An interesting thing to note: the letter does not explicitly say when the applicant must leave the country if they do not wish to appeal. Instead, it gives you contact information to (I assume) both notify them of your intention to leave their (in my words) dinky island, get them (in caps, because this is bat-schite, really) TO SEND YOUR DOCUMENTS BACK, because they’re holding them hostage like… what was the word? Oh yeah: jerk-wads.
Then there is the bit down at the bottom of this page that reminds you that you could be banned for up to 10 YEARS from the UK. As if over-staying was actually our fault, or something. It also seems to imply that the refusal will be held against us, anyway; regardless of leaving voluntarily or not. I don’t need to say it, you’re already thinking of the word best to describe them.
Getting into the decision part of the documents provided, we observe that Golden-Eye was originally admitted to the UK as a Tier 5 – Youth Mobility Migrant. Like most people, we can assume that love and marriage happened after the fact and was only a happy bonus to Golden-Eye’s life and what prompted them to apply for a FLR(M) or SET(M) Visa as the Tier 5 YMM Visa is a temporary visa which cannot be extended.
We also see the application of Section 47 of the Immigration, Asylum and Nationality Act of 2006 which is all about the ifs and whens of a person being “removed” from the UK.
It should be noted that there are still changes that have yet to come into effect on the Immigration, Asylum and Nationality Act which include changes to Section 47. I do not know if, when these changes come into effect, they will be back-dated to cover older cases or if said older cases will be “grandfathered” into the old rules.
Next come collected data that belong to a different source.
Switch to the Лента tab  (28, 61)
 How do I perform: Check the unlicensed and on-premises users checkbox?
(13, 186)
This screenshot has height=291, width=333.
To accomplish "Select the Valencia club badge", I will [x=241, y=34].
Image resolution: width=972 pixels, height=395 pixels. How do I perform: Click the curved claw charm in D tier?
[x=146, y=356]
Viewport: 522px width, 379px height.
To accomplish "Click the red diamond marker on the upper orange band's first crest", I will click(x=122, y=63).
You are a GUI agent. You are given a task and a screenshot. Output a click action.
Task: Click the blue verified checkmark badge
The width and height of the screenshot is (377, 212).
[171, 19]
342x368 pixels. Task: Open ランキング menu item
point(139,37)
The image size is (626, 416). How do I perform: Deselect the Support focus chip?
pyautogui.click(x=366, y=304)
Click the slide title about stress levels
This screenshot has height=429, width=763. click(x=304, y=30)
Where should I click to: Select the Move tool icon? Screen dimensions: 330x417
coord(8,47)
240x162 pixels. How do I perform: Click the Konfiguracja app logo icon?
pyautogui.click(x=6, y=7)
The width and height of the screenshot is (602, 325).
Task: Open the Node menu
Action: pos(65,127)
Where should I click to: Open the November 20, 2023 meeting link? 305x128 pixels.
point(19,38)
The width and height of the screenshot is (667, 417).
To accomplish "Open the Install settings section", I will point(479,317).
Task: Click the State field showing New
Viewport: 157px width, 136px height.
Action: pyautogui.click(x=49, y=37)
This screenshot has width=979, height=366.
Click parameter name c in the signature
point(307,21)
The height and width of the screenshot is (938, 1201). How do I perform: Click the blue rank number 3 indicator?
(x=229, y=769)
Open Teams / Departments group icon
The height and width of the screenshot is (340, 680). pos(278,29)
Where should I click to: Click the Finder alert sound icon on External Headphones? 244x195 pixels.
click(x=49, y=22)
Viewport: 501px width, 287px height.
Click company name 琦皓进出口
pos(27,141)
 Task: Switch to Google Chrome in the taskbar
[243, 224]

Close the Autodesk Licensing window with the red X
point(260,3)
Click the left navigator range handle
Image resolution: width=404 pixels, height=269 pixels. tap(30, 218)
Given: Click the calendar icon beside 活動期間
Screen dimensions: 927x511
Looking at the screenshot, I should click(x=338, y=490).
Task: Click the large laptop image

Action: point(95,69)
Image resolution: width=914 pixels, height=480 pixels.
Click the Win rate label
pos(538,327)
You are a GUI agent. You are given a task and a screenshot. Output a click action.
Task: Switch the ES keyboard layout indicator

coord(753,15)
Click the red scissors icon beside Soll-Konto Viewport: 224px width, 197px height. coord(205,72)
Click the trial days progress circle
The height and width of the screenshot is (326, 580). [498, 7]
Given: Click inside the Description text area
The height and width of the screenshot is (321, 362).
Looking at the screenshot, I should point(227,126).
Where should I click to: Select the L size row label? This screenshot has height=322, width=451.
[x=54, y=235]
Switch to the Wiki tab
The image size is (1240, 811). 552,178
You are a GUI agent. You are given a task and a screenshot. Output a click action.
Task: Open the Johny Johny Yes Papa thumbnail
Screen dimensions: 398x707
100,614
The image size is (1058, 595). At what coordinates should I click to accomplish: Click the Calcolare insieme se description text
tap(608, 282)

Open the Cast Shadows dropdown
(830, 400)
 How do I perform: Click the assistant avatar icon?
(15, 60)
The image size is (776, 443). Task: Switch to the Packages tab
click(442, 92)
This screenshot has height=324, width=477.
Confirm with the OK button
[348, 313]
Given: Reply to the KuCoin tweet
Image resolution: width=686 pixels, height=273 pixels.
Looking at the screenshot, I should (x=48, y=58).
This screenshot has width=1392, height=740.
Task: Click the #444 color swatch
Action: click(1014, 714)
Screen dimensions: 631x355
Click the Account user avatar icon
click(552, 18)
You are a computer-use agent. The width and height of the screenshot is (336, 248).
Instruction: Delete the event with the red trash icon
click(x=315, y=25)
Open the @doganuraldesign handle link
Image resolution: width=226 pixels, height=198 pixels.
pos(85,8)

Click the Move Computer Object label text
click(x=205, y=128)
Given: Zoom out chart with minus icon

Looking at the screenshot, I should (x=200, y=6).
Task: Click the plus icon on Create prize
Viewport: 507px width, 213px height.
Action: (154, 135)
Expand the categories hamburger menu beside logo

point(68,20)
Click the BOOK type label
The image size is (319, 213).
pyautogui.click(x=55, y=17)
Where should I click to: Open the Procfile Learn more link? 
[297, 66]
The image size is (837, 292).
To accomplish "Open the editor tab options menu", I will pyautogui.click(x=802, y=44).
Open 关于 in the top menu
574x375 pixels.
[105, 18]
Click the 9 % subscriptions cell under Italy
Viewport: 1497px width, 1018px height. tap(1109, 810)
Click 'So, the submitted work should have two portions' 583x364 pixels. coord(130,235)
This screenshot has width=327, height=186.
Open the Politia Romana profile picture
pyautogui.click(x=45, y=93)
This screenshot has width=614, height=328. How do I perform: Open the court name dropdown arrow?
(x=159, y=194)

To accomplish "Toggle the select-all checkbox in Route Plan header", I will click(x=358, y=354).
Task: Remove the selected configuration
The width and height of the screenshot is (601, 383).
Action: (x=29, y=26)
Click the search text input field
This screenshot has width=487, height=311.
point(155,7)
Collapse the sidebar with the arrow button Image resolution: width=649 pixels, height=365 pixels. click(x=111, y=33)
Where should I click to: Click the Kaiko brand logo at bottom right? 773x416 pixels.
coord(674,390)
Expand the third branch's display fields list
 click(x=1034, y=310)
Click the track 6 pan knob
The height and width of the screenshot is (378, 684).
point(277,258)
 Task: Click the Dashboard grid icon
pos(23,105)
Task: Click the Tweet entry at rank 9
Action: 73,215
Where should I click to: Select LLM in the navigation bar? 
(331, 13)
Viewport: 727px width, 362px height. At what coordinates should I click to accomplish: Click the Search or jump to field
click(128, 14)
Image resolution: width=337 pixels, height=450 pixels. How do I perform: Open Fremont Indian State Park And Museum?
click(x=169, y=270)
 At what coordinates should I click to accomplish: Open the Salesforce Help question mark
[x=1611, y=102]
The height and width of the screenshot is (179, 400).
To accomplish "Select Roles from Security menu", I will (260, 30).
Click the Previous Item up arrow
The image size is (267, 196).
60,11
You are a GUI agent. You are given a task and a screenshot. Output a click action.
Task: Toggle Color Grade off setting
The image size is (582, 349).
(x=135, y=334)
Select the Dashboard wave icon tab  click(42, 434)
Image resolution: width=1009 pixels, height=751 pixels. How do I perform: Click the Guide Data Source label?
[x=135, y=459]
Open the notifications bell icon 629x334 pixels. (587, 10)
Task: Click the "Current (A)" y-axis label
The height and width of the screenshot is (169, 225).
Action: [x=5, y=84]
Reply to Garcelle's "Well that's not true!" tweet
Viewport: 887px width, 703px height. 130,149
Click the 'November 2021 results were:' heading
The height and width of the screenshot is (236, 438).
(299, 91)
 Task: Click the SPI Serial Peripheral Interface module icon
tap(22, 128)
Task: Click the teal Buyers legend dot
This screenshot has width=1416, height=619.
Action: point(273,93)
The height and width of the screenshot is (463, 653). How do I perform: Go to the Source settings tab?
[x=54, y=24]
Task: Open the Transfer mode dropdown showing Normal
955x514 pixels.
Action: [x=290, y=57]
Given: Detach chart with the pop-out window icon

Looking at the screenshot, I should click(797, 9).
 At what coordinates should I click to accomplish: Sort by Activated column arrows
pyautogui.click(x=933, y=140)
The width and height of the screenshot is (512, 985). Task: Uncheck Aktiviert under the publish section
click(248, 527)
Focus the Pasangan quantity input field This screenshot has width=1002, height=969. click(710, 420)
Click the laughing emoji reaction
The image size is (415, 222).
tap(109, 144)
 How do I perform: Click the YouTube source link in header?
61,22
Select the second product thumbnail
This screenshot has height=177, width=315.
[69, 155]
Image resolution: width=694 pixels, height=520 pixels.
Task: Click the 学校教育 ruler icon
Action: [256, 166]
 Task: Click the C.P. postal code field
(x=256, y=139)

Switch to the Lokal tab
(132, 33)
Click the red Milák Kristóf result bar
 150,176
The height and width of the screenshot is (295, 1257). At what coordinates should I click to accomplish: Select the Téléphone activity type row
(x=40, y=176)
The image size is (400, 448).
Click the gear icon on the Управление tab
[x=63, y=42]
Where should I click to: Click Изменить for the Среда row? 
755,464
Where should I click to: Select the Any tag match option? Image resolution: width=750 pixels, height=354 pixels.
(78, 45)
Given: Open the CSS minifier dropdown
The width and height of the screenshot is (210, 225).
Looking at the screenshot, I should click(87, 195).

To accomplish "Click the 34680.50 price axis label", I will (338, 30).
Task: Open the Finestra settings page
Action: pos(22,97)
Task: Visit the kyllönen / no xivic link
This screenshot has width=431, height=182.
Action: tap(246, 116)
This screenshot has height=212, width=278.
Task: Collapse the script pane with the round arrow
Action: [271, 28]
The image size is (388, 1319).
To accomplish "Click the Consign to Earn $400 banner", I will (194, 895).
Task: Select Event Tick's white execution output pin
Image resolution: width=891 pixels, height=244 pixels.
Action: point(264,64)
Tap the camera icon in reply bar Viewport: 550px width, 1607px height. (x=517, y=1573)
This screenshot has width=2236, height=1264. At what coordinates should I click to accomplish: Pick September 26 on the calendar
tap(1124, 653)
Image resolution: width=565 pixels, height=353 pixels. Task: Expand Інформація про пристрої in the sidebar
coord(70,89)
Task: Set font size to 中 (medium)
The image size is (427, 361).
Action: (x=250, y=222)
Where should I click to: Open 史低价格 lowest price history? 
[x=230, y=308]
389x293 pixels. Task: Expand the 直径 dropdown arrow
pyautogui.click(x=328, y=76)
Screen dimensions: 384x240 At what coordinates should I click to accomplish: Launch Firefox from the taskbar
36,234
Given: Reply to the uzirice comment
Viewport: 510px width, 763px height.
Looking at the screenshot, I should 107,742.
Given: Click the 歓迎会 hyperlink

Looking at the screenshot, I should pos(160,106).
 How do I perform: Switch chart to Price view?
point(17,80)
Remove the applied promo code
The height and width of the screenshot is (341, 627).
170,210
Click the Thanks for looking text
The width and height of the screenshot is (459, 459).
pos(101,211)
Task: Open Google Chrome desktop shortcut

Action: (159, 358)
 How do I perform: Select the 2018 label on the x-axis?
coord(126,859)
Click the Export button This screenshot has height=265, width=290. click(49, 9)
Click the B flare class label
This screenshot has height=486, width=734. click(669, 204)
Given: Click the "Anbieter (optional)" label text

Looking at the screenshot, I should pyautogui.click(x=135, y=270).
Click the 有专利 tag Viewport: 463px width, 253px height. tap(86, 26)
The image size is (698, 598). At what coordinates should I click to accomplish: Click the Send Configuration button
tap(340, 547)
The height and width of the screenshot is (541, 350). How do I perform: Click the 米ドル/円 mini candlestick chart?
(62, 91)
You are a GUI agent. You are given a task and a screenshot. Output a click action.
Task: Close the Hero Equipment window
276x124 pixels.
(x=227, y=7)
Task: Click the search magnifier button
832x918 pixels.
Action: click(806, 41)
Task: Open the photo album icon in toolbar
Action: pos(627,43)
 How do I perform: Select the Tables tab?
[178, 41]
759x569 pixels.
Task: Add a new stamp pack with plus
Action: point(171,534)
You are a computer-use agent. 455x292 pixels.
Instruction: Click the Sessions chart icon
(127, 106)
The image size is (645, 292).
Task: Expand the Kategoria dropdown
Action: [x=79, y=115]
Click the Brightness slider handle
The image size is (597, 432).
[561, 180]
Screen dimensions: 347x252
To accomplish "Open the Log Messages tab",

The 3rd page supplied by Golden-Eye also goes into their rights to appeal, specifically naming Section 82(1) of the Immigration, Asylum and Nationality Act of 2002 and as amended in the same act for 2006.
Which really doesn’t tell us anything beyond just stating that Golden-Eye has the right to appeal to the Tribunal.
This takes us to Golden-Eye’s final page.
This page, while giving the final bullet-point of grounds for appeal, goes on to let us know that, in accordance with Section 17 of the Immigration, Asylum (Treatment of Claimants) Act of 2004 which states:
Basically, they’ve implied that Golden-Eye is liable to disappear into the woodwork the second she gets her documents back so they’re holding them, her husband, and her, hostage. Reminding us that, once again, we are all guilty until proven innocent in the eyes of the UK Home Office. What are they, again? … That’s right, big-time jerk-wads.
But that’s not all, sports fans. They’ve invoked Section 120 of the Immigration, Asylum and Nationality Act of 2002, as well, reminding us of the requirements that Golden-Eye’s reasons must meet:
Outlining just what and how many kinds of hoops a person will need to jump through to some how convince them that you aren’t “guilty.”
The only consolation Golden-Eye has is that they are not requiring Golden-Eye to leave the country while the appeal is in progress; though I suspect this may have something more to do with the fact that the UK Home Office will still have their passports.
Finally, under the directions for removal, it doesn’t give a date when a person will have to leave. Only that they should do so as soon as possible after their visa expires or if their appeal is unsuccessful. Reminding us again that if one does not go willingly, they’ll eject you with force.